• **Extracted material**:
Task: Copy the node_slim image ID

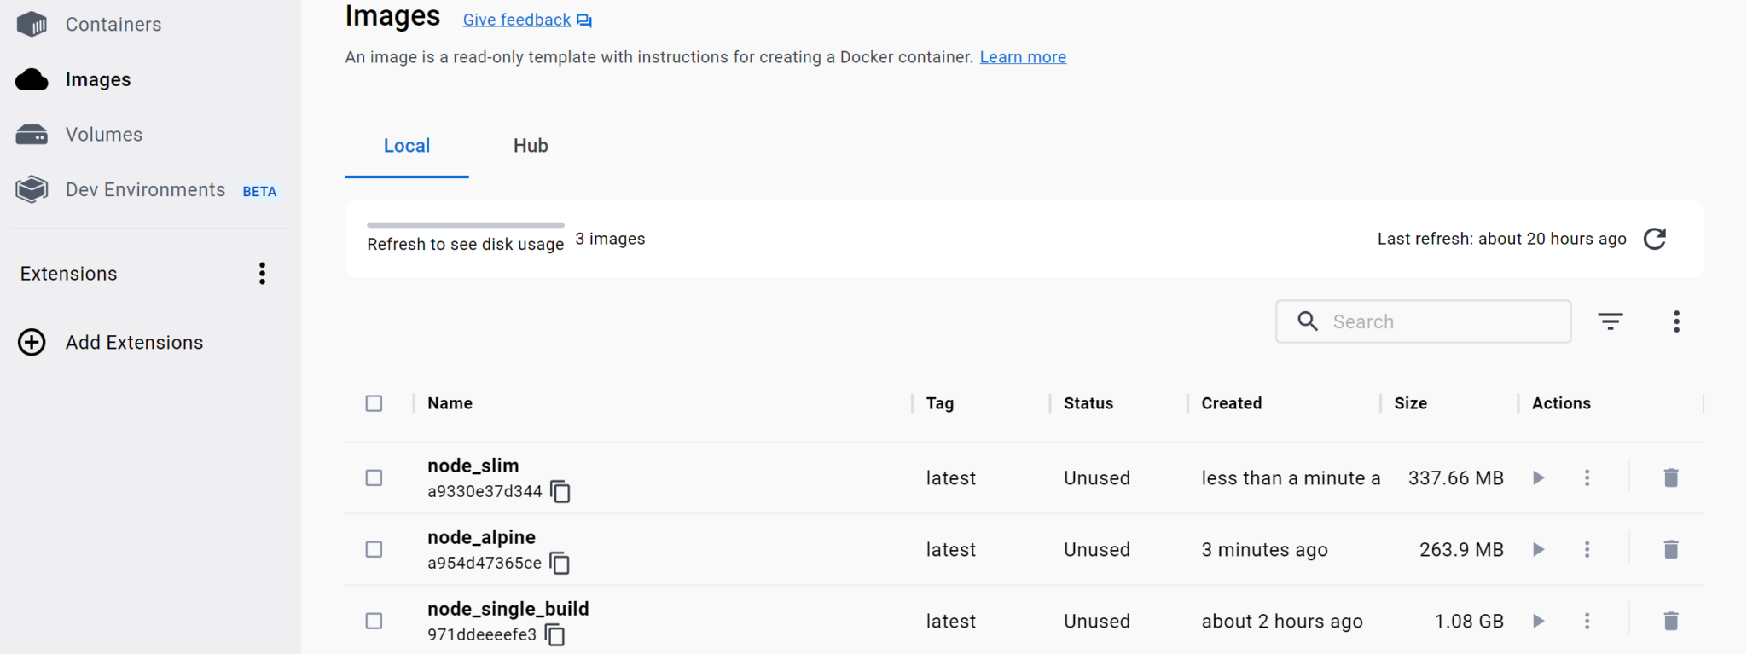Action: click(561, 491)
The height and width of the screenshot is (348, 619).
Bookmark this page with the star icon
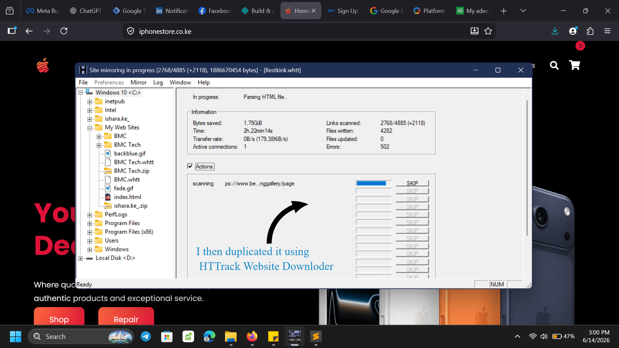point(488,31)
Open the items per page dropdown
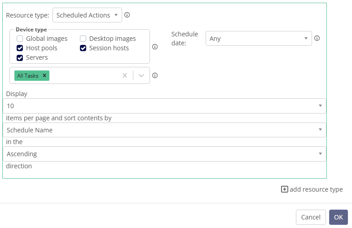Image resolution: width=352 pixels, height=228 pixels. click(x=164, y=106)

• **The problem**:
Apart from the images, please copy every line of the data exactly as written.

• **Written answer**:
Task: Copy the node_slim image ID

Action: click(561, 491)
The height and width of the screenshot is (348, 619).
Bookmark this page with the star icon
point(488,31)
Open the items per page dropdown
Image resolution: width=352 pixels, height=228 pixels. click(x=164, y=106)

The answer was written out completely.